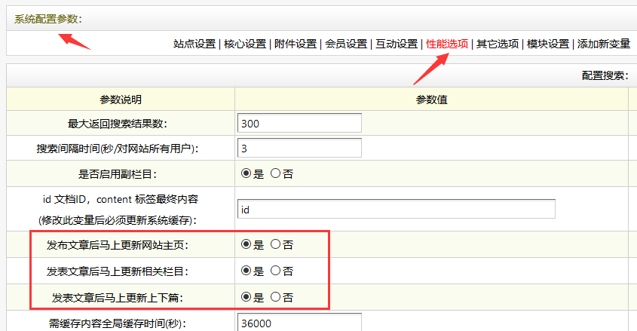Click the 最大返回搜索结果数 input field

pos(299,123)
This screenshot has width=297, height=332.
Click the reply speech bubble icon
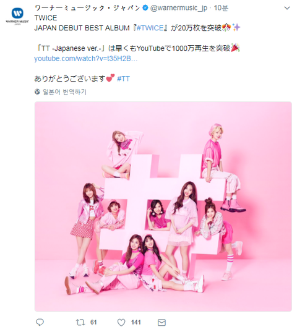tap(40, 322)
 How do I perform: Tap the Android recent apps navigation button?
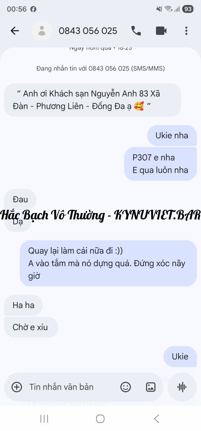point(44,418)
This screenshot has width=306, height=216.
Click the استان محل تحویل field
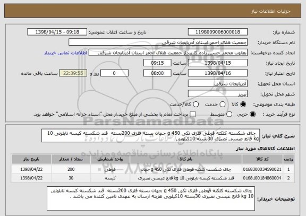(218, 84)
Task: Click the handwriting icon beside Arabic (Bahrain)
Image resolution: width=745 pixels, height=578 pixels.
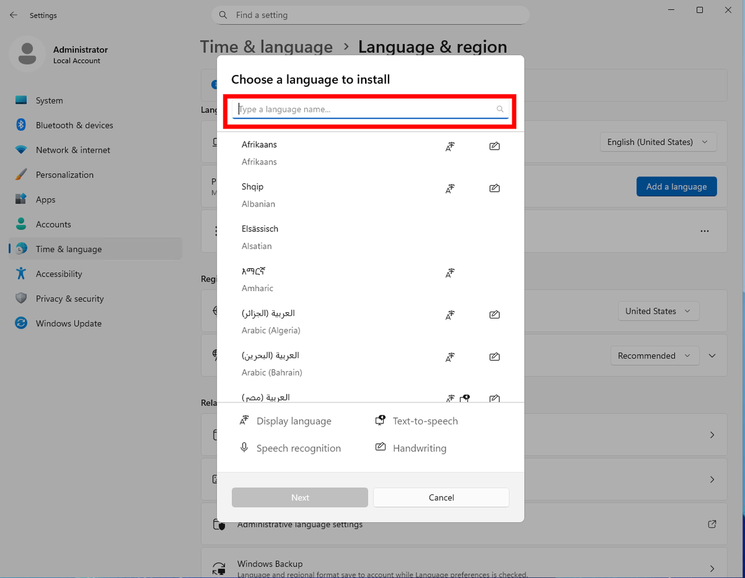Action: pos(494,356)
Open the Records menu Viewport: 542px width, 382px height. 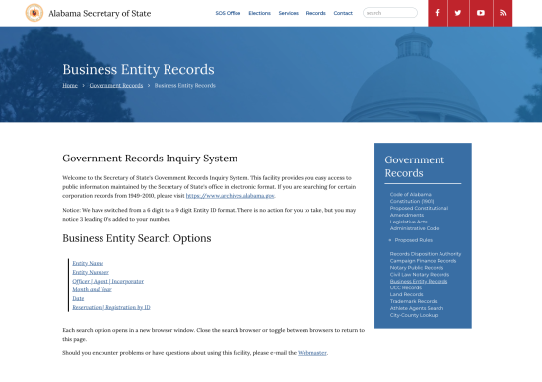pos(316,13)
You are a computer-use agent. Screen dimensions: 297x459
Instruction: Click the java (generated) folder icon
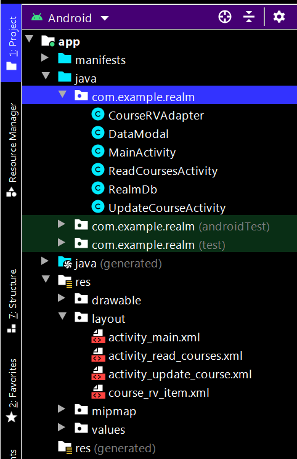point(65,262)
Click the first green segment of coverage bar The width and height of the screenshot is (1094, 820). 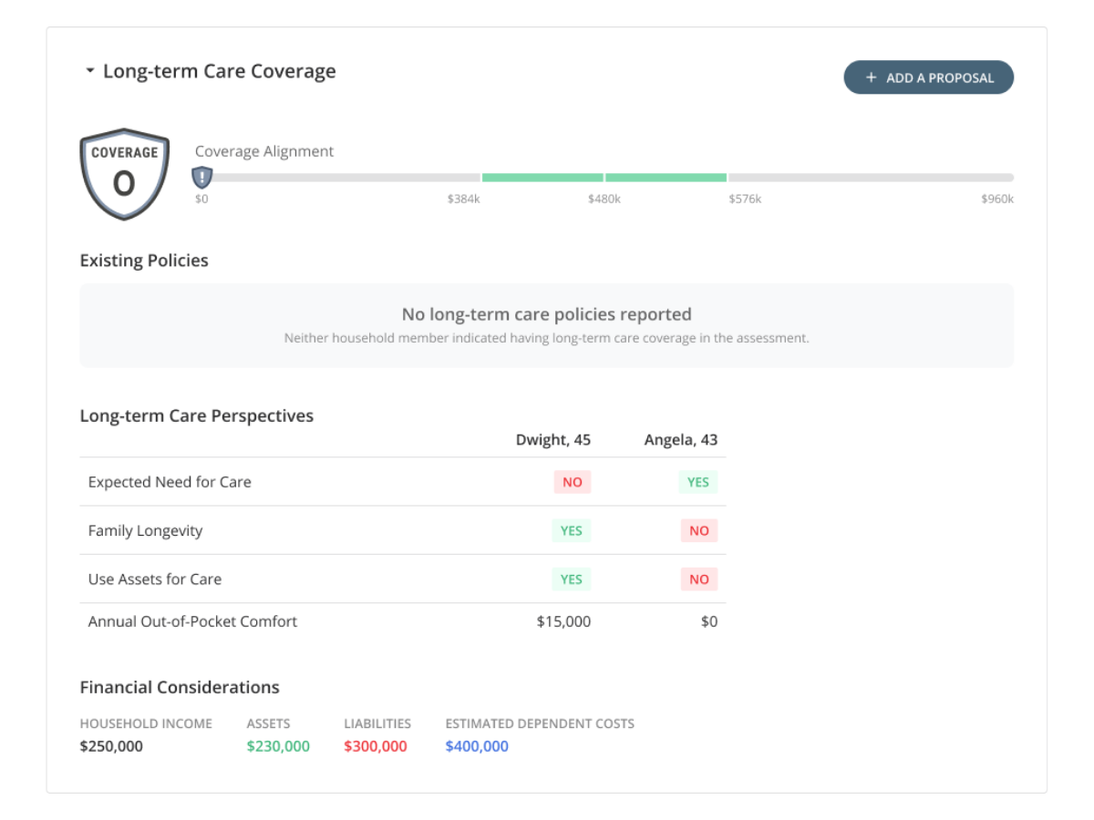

# # #

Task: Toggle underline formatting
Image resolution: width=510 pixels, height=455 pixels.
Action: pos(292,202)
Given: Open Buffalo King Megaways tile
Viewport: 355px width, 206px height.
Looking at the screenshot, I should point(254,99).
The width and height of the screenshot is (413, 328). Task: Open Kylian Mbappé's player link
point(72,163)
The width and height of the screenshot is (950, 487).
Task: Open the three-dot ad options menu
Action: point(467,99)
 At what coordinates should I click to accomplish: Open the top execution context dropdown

# # #

**Try it**
Taking the material above, extract exactly and only the lines from the line with "Task: Toggle underline formatting" to the line with "At what coordinates", inclusive of both.

**Solved exercise**
Task: Toggle underline formatting
Image resolution: width=510 pixels, height=455 pixels.
Action: pos(292,202)
Given: Open Buffalo King Megaways tile
Viewport: 355px width, 206px height.
Looking at the screenshot, I should point(254,99).
The width and height of the screenshot is (413, 328). Task: Open Kylian Mbappé's player link
point(72,163)
The width and height of the screenshot is (950, 487).
Task: Open the three-dot ad options menu
Action: point(467,99)
 At what coordinates should I click to accomplish: Open the top execution context dropdown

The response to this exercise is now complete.